2024年4月から深夜に放送されているテレビドラマ「滅相も無い」の感想です。
MBS・火曜 深夜0:59~
TBS・火曜 深夜1:28~
※ネタバレのある感想です。
日常風景の中に突如出現した巨大な穴、調査隊も一般人も中に入って戻ってくる者はいない。
そんな穴の奥には救済の世界があると説く教祖の小澤。
穴に入る前に自分の人生を話し記録するという小澤の教えに従い、集まった8人の男女は順番に過去の経験を語ってゆく。
という設定で、設定も奇妙で面白いのですが、登場人物が語る過去の回想シーンが、あからさまな舞台のセットの中で、大人の演者が子ども時代から演じるという、これまた奇妙で面白い演出で楽しめます。
集まった8人を演じる俳優陣も演技派ぞろいで、現代パートの自然な大人な雰囲気もよいですし、現在2話まで放送されていますが、今後順番に奇妙な回想シーンを演じてゆくというのも楽しみです。
ひとまず、1話と2話の感想を書きます。
1話
中川大志が演じる川端という男性のエピソードです。
子供の頃から理不尽な態度をとられても怒ることができないという川端。
彼女からの理不尽な態度を改善してもらおうと、怒ることを決意して怒る練習を始めるも…
川端は子供時代の親からの抑圧がもとで、自分の気持ちや感情を抑えるようになってしまったようです。
父親の見下すような態度、男らしさの押し付け感など、本当によろしくないなと思います。
怒る練習をするさまはコミカルで笑ってしまいましたが、自己啓発講座のような不穏感もあり、リハビリのような切迫感もあり、笑っていいのかなんなのか。
怒った方がいいと言われて怒ることを決意するのも、流されているようにも感じますし。
彼女に対して怒ることができたものの、何突然キレてんの?としか思われていないような気がしますし。
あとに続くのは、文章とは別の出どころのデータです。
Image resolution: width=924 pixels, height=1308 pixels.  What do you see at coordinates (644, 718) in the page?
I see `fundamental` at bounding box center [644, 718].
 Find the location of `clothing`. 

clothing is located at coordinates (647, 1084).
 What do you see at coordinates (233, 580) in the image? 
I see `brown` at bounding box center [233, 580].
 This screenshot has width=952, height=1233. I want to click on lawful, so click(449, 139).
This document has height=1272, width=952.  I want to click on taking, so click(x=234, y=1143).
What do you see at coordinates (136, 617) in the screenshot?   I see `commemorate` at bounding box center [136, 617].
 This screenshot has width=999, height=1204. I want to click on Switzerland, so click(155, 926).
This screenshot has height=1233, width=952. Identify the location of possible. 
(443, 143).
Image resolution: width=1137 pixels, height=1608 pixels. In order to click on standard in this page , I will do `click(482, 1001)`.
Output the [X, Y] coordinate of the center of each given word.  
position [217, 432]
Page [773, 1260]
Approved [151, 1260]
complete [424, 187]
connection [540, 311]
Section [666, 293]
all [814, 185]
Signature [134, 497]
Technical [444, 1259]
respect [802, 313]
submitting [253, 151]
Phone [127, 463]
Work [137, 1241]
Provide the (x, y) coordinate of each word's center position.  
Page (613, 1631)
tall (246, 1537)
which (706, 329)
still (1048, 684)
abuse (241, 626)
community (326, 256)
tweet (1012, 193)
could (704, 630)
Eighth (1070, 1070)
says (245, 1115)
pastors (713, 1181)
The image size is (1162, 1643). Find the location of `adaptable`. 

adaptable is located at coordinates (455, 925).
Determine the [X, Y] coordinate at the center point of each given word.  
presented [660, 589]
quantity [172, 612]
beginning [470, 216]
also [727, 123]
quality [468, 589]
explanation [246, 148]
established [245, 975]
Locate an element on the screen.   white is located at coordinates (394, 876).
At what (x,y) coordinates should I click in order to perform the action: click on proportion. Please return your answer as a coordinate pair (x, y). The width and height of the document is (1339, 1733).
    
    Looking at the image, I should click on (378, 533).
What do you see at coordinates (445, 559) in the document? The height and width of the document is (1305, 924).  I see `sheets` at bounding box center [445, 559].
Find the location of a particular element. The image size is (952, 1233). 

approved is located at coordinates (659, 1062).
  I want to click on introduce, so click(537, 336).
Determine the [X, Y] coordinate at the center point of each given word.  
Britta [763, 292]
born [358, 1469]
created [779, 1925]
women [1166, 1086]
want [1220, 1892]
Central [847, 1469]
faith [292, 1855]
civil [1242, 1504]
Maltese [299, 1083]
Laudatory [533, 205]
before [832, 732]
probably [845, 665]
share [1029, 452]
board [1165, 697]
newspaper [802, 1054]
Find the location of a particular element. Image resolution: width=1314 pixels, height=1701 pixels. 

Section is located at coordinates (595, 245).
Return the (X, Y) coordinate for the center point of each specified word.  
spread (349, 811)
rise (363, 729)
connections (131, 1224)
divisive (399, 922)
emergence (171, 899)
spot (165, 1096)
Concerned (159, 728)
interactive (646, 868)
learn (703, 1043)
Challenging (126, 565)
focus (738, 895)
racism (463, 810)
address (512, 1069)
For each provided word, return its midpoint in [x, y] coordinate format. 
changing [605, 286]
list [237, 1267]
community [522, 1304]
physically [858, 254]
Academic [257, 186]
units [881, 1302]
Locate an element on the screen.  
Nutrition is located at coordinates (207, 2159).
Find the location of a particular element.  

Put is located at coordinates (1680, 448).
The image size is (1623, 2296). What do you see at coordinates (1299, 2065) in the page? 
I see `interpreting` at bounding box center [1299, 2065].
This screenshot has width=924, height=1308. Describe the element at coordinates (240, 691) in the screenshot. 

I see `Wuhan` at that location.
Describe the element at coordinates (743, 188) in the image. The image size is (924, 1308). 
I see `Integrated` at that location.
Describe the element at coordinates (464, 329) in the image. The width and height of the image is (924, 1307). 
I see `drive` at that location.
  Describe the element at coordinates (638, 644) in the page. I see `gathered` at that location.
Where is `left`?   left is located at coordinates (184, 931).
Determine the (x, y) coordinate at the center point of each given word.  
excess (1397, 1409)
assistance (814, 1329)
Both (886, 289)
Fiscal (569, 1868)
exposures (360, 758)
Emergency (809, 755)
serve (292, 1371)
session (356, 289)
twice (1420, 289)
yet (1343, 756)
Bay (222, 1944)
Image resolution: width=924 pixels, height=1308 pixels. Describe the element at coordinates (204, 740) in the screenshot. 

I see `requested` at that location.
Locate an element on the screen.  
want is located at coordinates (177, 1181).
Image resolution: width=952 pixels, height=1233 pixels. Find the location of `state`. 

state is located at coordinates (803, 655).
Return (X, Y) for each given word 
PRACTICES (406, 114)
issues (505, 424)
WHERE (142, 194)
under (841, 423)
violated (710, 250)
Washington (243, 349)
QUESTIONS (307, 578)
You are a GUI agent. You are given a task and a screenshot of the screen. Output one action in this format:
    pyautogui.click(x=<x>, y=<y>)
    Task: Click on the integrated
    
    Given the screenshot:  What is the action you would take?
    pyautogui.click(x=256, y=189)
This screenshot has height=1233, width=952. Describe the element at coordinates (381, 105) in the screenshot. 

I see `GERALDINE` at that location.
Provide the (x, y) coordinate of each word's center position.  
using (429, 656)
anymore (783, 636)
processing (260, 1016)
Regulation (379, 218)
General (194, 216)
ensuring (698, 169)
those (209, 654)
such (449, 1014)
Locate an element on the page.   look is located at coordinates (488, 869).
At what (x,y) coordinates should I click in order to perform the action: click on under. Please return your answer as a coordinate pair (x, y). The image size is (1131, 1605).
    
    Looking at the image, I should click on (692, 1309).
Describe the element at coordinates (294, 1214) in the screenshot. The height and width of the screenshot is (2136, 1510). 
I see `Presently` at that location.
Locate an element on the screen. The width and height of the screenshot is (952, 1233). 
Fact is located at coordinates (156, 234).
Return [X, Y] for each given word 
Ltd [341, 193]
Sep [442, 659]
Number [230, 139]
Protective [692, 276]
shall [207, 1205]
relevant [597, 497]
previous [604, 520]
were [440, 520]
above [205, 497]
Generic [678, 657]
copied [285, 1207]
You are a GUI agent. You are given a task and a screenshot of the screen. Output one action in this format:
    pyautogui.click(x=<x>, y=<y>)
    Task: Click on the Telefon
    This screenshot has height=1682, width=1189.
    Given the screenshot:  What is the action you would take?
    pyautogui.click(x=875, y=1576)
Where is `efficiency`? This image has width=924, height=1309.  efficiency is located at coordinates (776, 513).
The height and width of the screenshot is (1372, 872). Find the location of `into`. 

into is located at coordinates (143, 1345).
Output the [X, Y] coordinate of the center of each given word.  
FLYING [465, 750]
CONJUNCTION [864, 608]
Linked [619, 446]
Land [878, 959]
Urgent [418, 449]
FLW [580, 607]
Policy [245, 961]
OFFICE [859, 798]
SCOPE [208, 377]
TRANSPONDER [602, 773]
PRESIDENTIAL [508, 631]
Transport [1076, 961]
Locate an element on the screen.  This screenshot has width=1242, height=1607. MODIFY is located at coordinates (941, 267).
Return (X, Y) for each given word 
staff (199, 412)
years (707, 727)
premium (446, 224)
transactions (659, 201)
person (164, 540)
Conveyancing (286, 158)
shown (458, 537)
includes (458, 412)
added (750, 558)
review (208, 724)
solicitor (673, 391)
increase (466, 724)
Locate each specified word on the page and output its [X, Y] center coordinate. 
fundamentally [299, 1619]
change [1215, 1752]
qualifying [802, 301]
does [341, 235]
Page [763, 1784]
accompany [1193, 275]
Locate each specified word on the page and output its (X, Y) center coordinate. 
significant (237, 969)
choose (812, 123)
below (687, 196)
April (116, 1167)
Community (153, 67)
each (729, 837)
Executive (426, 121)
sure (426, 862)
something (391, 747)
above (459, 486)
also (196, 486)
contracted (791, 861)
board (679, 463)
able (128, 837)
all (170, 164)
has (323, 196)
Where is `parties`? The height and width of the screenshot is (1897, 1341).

この話が通じない彼女にはイライラさせられて、そもそもさっさと別れたらいいだろと思いましたが。
とは言え、このエピソードでは彼女という扱いですが、こちらの気持ちは無視して自分本位の理論を押し付けてくるモノというのは社会に存在しますし、そういったモノや社会とさっさと別れるというわけにもいかないのかと。
そういったモノと別れるために、川端は穴に入ることを選んだということなのだろうかと。
率直に言って川端の語りを聞いた時は、それくらいの理由で穴に入ることを選ぶのか?と感じたのですが。
何となく、穴に入ることはあの世に行くような行為と同等、というイメージがあったので、そこまで世をはかなんでいるようには見えないのに、と。
しかしよく考えると、向こう側には救済の世界があると信じて集って来た人達なのだから、今の社会に居づらいものの世をはかなんでいるという程ではない、今の社会から離れて新天地で暮らそう、といった感覚なのかなと解釈しました。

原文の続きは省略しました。